Daily Archives: August 13, 2013

Uriah Heep Teaches Umbleness

Uriah Heep

“I am well aware that I am the umblest person going”.

Rara avis, a blog post consisting almost exclusively of an excerpt of a great piece of British literature. 

In the hope that it might be of inspiration.

Mundabor

————————————————————————–

“But, seeing a light in the little round office, and immediately feeling myself attracted towards Uriah Heep, who had a sort of fascination for me, I went in there instead. I found Uriah reading a great fat book, with such demonstrative attention, that his lank forefinger followed up every line as he read, and made clammy tracks along the page (or so I fully believed) like a snail.

‘You are working late tonight, Uriah,’ says I.

‘Yes, Master Copperfield,’ says Uriah.

As I was getting on the stool opposite, to talk to him more conveniently, I observed that he had not such a thing as a smile about him, and that he could only widen his mouth and make two hard creases down his cheeks, one on each side, to stand for one.

‘I am not doing office-work, Master Copperfield,’ said Uriah.

‘What work, then?’ I asked.

‘I am improving my legal knowledge, Master Copperfield,’ said Uriah. ‘I am going through Tidd’s Practice. Oh, what a writer Mr. Tidd is, Master Copperfield!’

My stool was such a tower of observation, that as I watched him reading on again, after this rapturous exclamation, and following up the lines with his forefinger, I observed that his nostrils, which were thin and pointed, with sharp dints in them, had a singular and most uncomfortable way of expanding and contracting themselves – that they seemed to twinkle instead of his eyes, which hardly ever twinkled at all.

‘I suppose you are quite a great lawyer?’ I said, after looking at him for some time.

‘Me, Master Copperfield?’ said Uriah. ‘Oh, no! I’m a very umble person.’

It was no fancy of mine about his hands, I observed; for he frequently ground the palms against each other as if to squeeze them dry and warm, besides often wiping them, in a stealthy way, on his pocket-handkerchief.

‘I am well aware that I am the umblest person going,’ said Uriah Heep, modestly; ‘let the other be where he may. My mother is likewise a very umble person. We live in a numble abode, Master Copperfield, but have much to be thankful for. My father’s former calling was umble. He was a sexton.’

‘What is he now?’ I asked.

‘He is a partaker of glory at present, Master Copperfield,’ said Uriah Heep. ‘But we have much to be thankful for. How much have I to be thankful for in living with Mr. Wickfield!’

I asked Uriah if he had been with Mr. Wickfield long?

‘I have been with him, going on four year, Master Copperfield,’ said Uriah; shutting up his book, after carefully marking the place where he had left off. ‘Since a year after my father’s death.
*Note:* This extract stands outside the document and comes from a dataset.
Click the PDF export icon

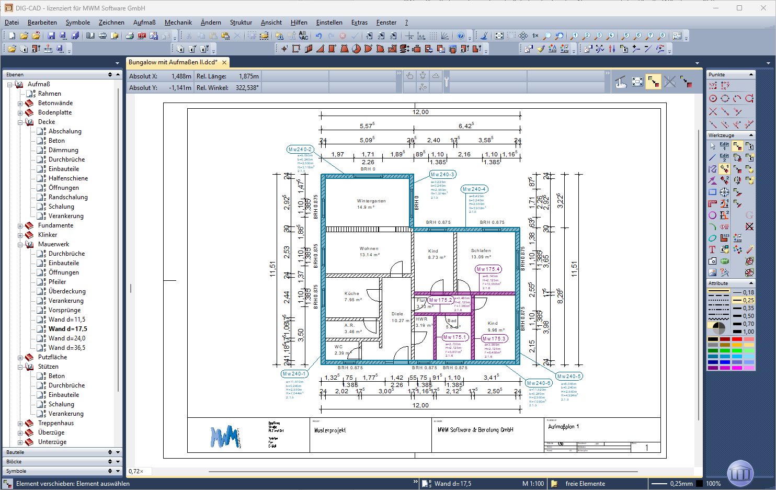142,36
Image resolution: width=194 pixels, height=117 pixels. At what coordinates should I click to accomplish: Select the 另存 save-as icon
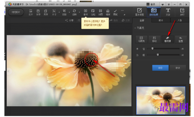pyautogui.click(x=46, y=12)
How much have I to be thankful for, in that! How much have I to be thankful for, in Mr. Wickfield’s kind intention to give me my articles, which would otherwise not lay within the umble means of mother and self!’

‘Then, when your articled time is over, you’ll be a regular lawyer, I suppose?’ said I.

‘With the blessing of Providence, Master Copperfield,’ returned Uriah.

‘Perhaps you’ll be a partner in Mr. Wickfield’s business, one of these days,’ I said, to make myself agreeable; ‘and it will be Wickfield and Heep, or Heep late Wickfield.’

‘Oh no, Master Copperfield,’ returned Uriah, shaking his head, ‘I am much too umble for that!’

He certainly did look uncommonly like the carved face on the beam outside my window, as he sat, in his humility, eyeing me sideways, with his mouth widened, and the creases in his cheeks.

‘Mr. Wickfield is a most excellent man, Master Copperfield,’ said Uriah. ‘If you have known him long, you know it, I am sure, much better than I can inform you.’

I replied that I was certain he was; but that I had not known him long myself, though he was a friend of my aunt’s.

‘Oh, indeed, Master Copperfield,’ said Uriah. ‘Your aunt is a sweet lady, Master Copperfield!’

He had a way of writhing when he wanted to express enthusiasm, which was very ugly; and which diverted my attention from the compliment he had paid my relation, to the snaky twistings of his throat and body.

‘A sweet lady, Master Copperfield!’ said Uriah Heep. ‘She has a great admiration for Miss Agnes, Master Copperfield, I believe?’

I said, ‘Yes,’ boldly; not that I knew anything about it, Heaven forgive me!

‘I hope you have, too, Master Copperfield,’ said Uriah. ‘But I am sure you must have.’

‘Everybody must have,’ I returned.

‘Oh, thank you, Master Copperfield,’ said Uriah Heep, ‘for that remark! It is so true! Umble as I am, I know it is so true! Oh, thank you, Master Copperfield!’ He writhed himself quite off his stool in the excitement of his feelings, and, being off, began to make arrangements for going home.

‘Mother will be expecting me,’ he said, referring to a pale, inexpressive-faced watch in his pocket, ‘and getting uneasy; for though we are very umble, Master Copperfield, we are much attached to one another. If you would come and see us, any afternoon, and take a cup of tea at our lowly dwelling, mother would be as proud of your company as I should be.’

I said I should be glad to come.

‘Thank you, Master Copperfield,’ returned Uriah, putting his book away upon the shelf – ‘I suppose you stop here, some time, Master Copperfield?’

I said I was going to be brought up there, I believed, as long as I remained at school.

‘Oh, indeed!’ exclaimed Uriah. ‘I should think YOU would come into the business at last, Master Copperfield!’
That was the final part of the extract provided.